▸ PROBLEM
Please identify every line in the listing below that contains the word "accomplish" and copy each of those lines. Matching is case-sensitive.

A block of data
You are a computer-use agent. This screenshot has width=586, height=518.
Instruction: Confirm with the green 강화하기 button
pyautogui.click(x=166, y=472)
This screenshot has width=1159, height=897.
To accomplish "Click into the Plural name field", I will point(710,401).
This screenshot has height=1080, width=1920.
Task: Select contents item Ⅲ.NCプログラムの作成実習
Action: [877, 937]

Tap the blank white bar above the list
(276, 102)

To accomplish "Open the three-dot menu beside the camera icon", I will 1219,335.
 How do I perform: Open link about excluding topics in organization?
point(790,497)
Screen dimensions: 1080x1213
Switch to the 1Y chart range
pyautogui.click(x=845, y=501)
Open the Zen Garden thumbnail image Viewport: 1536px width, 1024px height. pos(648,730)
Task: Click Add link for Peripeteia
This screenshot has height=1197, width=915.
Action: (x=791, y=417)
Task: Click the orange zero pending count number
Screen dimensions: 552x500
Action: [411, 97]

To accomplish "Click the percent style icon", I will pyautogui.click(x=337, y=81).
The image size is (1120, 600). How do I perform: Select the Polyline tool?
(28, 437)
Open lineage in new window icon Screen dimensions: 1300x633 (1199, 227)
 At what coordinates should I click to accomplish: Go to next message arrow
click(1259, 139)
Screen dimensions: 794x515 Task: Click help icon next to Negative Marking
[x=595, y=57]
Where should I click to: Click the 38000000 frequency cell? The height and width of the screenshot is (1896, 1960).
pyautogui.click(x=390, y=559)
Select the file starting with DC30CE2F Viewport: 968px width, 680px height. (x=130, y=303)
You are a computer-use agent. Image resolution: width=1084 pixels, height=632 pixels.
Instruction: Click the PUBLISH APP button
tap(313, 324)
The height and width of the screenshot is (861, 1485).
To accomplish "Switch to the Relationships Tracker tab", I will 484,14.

▸ RESPONSE TO THIS TASK
To accomplish "Click into the Plural name field", I will point(710,401).
To accomplish "Open the three-dot menu beside the camera icon", I will 1219,335.
To accomplish "Click the percent style icon", I will pyautogui.click(x=337, y=81).
 At what coordinates should I click to accomplish: Go to next message arrow
To accomplish "Switch to the Relationships Tracker tab", I will 484,14.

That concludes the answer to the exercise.